Covid-19 vaccine makers BioNTech and Pfizer said on Wednesday they had found a South African partner to produce their jab on the African continent for the first time.
The move comes amid growing criticism of vaccine inequality that has seen poor countries lag behind richer ones in the race to protect people from the coronavirus.
Under the deal, Cape Town-based Biovac will complete the final stage of the manufacturing process for the Pfizer / BioNTech vaccine, known as “fill and finish,” the companies said in a statement.
However, the project will take time to get started, as the first Pfizer vaccines finished in Africa are not expected until 2022.
Once operational, Biovac is expected to produce more than 100 million doses per year which will be distributed to the 55 countries of the African Union.
“This is a crucial step in strengthening sustainable access to a vaccine in the fight against this tragic global pandemic,” said Morena Makhoana, CEO of Biovac.
“Technical transfer, on-site development and equipment installation activities will begin immediately,” the statement added.
The coronavirus vaccine developed by Germany’s BioNTech and its US partner Pfizer, based on experimental mRNA technology, was the first to be approved in the West late last year.
Studies have shown that it is very effective against Covid-19, including against newer variants.
Another plant in South Africa is already handling the process of filling and finishing the Covid-19 shot developed by the pharmaceutical company Johnson & Johnson, which uses a traditional method based on a viral vector.
– Patent debate –
As vaccine roll-out is well underway in the West and supply even exceeds demand in some countries, calls have grown for pharmaceutical companies to waive patents on their life-saving jabs.
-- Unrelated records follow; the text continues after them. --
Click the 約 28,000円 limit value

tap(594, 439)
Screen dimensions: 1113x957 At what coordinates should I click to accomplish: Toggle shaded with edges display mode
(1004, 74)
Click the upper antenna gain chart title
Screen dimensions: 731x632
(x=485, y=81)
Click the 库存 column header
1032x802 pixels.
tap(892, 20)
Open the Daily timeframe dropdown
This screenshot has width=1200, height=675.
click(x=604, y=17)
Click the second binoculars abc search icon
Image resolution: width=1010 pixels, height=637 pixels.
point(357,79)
This has been fiercely opposed by companies themselves and countries like Germany, whose Chancellor Angela Merkel has said that the suspension of intellectual property rights could stifle innovation and would not solve the lack of manufacturing capacity at short term.
Instead, she advocated for licensing agreements and partnerships between vaccine makers and local businesses, an approach taken by BioNTech and Pfizer.
“Our goal is to enable people on all continents to manufacture and distribute our vaccine while ensuring the quality of the manufacturing process and doses,” said Ugur Sahin, co-founder and CEO of BioNTech.
According to remarks prepared at a World Trade Organization summit, Pfizer CEO Albert Bourla said that the weakening of intellectual property “will only discourage the kind of unprecedented innovation that has made advance vaccines in record time and make collaboration between companies more difficult ”.
Pfizer / BioNTech said it has so far shipped more than one billion doses of the Covid-19 vaccine to more than 100 countries or territories, including through the global Covax vaccine sharing program.
However, the Covax program, supported by the World Health Organization and widely used by African countries, has so far delivered far fewer doses than expected.
– ‘They never come’ –
The WHO estimated earlier this month that only two percent of Africa’s population, or about 16 million people, were fully immunized.
South Africa has the highest number of Covid-19 cases and deaths in Africa, recording more than 2.3 million infections and more than 67,000 deaths.
The country is currently grappling with a brutal third wave of the pandemic, fueled by a lack of vaccines, public weariness with Covid restrictions and the rise of the highly contagious Delta variant.
South African President Cyril Ramaphosa last month announced a plan to turn his country into an mRNA vaccine hub, saying Africans “cannot continue to rely on vaccines made outside Africa because they never come ”.